MB: The virtual goods model is based on micropayments—the notion that people are going to be willing to open there purse strings to put up just a few bucks. A few year’s ago, the “penny barrier” was seen as a huge obstacle—people just weren’t willing to pay for small online goods. Do you think the consumer mentality is changing?
TC: I think it is, and young people are being trained from Day One on new services like Club Penguin, which is still subscription-based, but subscription as an offshoot of these virtual currencies that they’re racking up by playing and engaging with the online world.
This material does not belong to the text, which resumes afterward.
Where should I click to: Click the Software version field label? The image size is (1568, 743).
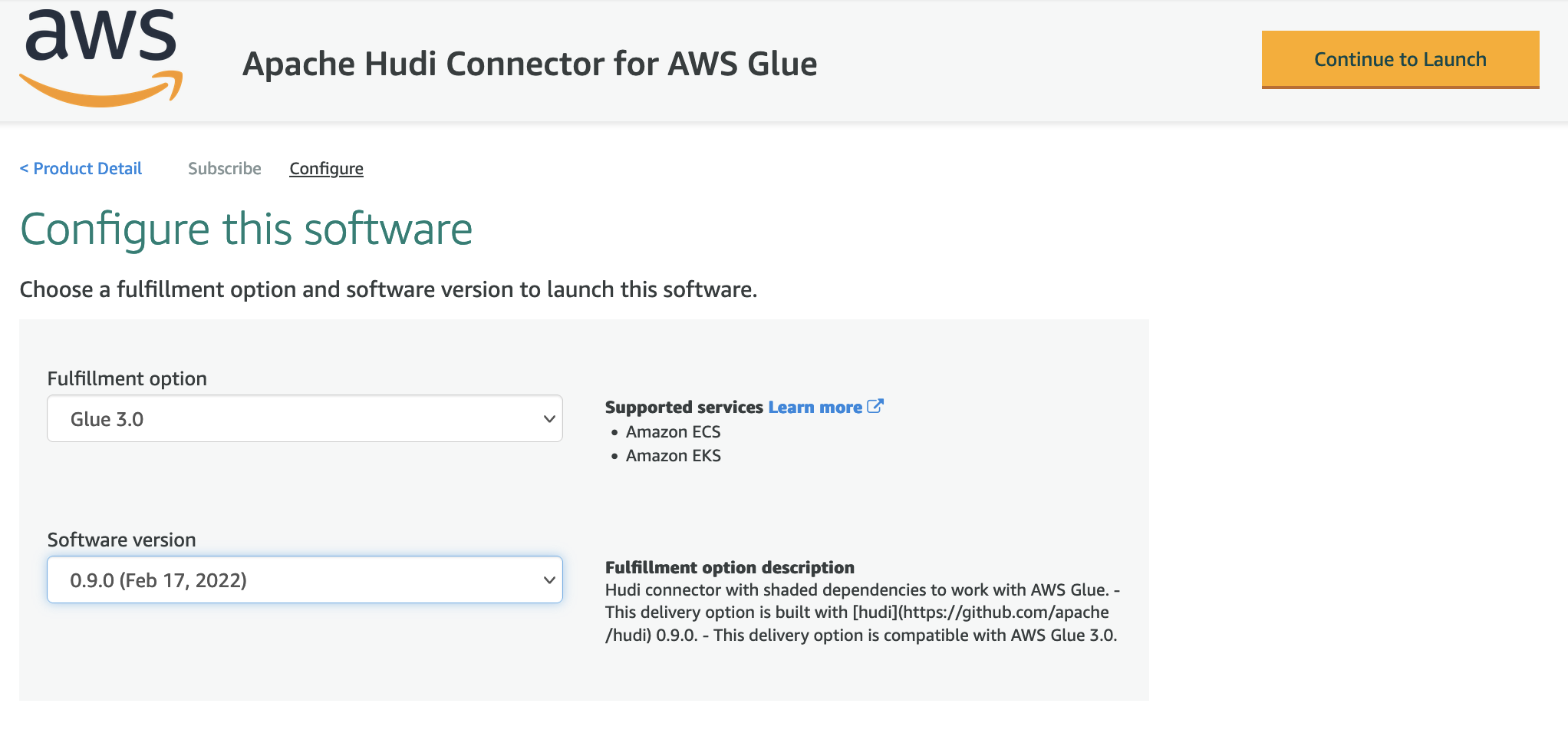click(122, 540)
So I think you’re going to have a lot of young users being educated on how to interact an pay with these virtual gods systems from games and websites early on and it’ll be a very natural fit for them to then move over to microtransactions for things like mobile payments, first for online digital goods and then eventually for retail goods in the physical world as well.
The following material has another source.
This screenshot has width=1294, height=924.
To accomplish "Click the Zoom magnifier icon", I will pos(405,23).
MB: So given this new playing field what kind of companies are you looking to invest in?
TC: Having grown up playing games since age 10 on Apple, gaming is a big passion area of mine personally, and I’m very happy that it’s become a robust investment area. That said, I don’t typically invest in pure game companies that are just studios. Instead, we’re looking for next-gen publishers, platforms, and also gaming technologies and enablers. What I mean by that is even gaming itself is shifting from packaged media to really gaming-as-a-service, and that’s really just a template for the shift of the media industry overall towards what I call media-as-a-service, or entertainment-as-a-service. It’s going cloud-based. It’s going free-to-play with frictionless distribution, monetized through advertisements, virtual goods and premium subscriptions. We’re looking at all the pieces that enable that. We’re going to see vertical cloud solutions just for the gaming cloud. We’re going to see next-gen, “PayPal 2.0” for microtransactions payment processing, We’re going to see a whole lot of new service layers around gaming as well, in addition to the equivalent of a publisher 2.0, on new platforms like social networks and iPhones.
MB: Last question: What makes Tim Chang want to get up in the morning?
TC: I’m very lucky that I get to invest in what I’m passionate about personally. I’ve always been about gadgets and games, and I’m a big guitarist so music and media have been close to my heart. Those are things I do naturally, and to be able to weave that into my day job is something I’m very grateful for. These are things that I think and dream and talk about all the time anyway—it’s not really work, it’s sort of play. Working at Norwest, being able to investigate these areas to invest in, to make money and also to back really smart entrepreneurs and thought leaders in this area is an incredible experience. I’m lucky to have that.